Based on the identified knowledge gaps which are indispensable for addressing the effectiveness of CCP in COVID-19 patients with impaired immune systems/responses, the SUPPORT-E consortium decided to support a “Randomised Open-Label Trial of Convalescent Plasma Therapy in Clinically Vulnerable Individuals with Mild COVID-19” (COVIC-19) clinical trial within WP2 (ClinicalTrials.gov Identifier: NCT05271929). This ongoing randomised control study may provide substantial evidence to address these gaps combines several features:
• Early treatment with CCP (within 7 days after onset of symptoms in patients with mild COVID-19) (without need for hospitalisation for COVID-19)
• Administration of high-titre CCP exceeding a pre-specified threshold of anti-SARS-CoV-2 antibodies from super-immunized individuals (i.e. immunized by a SARS-CoV-2 infection and vaccinations).
• Treatment of vulnerable and in particular immunocompromised patients at high risk of progression to severe COVID-19.
• Analysis of virus variants causing the infection in the trial patients (by SARS-CoV-2 whole genome sequencing) and in-vitro studies on cross-neutralization of high-titre CCP from vaccinated, convalescent donors against these variants.

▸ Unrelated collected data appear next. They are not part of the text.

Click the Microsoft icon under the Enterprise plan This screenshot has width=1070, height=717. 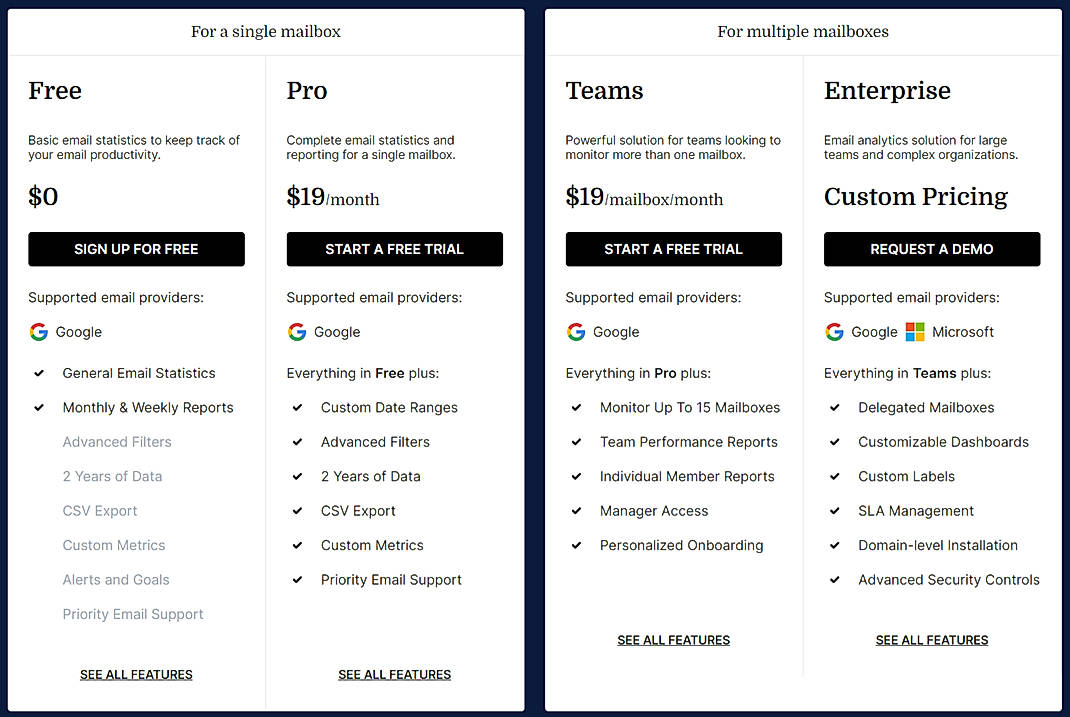pyautogui.click(x=915, y=331)
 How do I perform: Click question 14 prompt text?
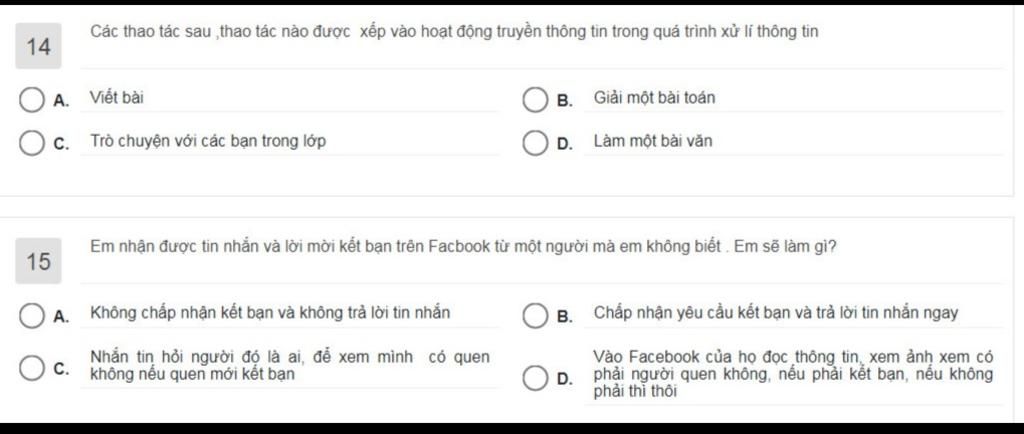click(454, 32)
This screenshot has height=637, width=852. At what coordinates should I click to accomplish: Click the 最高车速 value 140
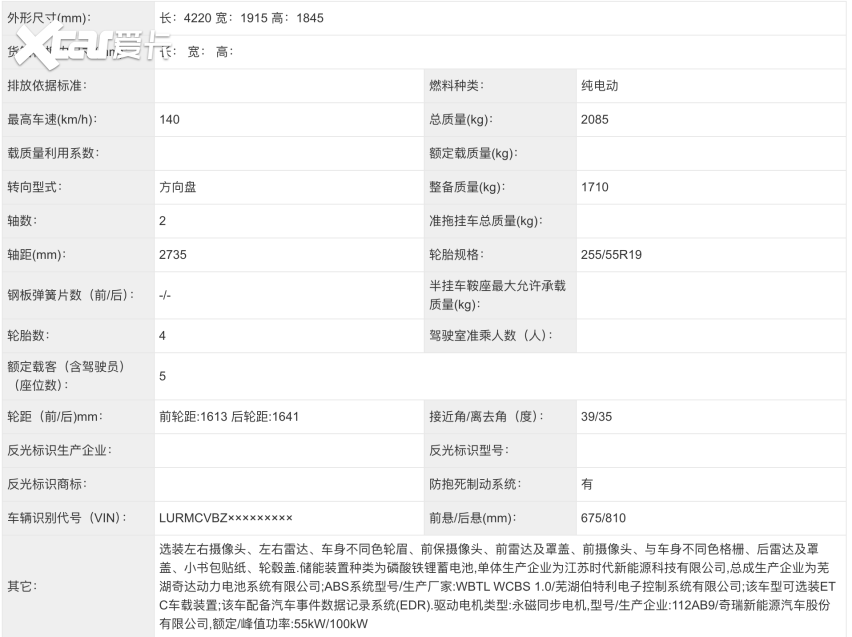tap(169, 120)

SUPPORT-E is advancing the current state-of-the-art by delivering the much-needed harmonized evidence-based recommendations derived from data on the use of CCP in clinical trials for COVID-19 patients in Europe. In addition, standardized informative in vitro assays providing scientific insights that could support such recommendations are also being developed within the project. SUPPORT-E offers an EU-wide collaboration between EU Member States, BEs and clinical centres to close the knowledge gap regarding the use of CCP in COVID-19 clinical trials and to ensure applicability of the recommendations for all EU Members States. The project represents the first European Union coordinated research effort on passive immunotherapy, sharing data and protocols in real-time and pooling efforts to speed up the validation of CCP as a valid therapeutic option while providing a basis for further optimization by combined approaches with other anti-viral treatments.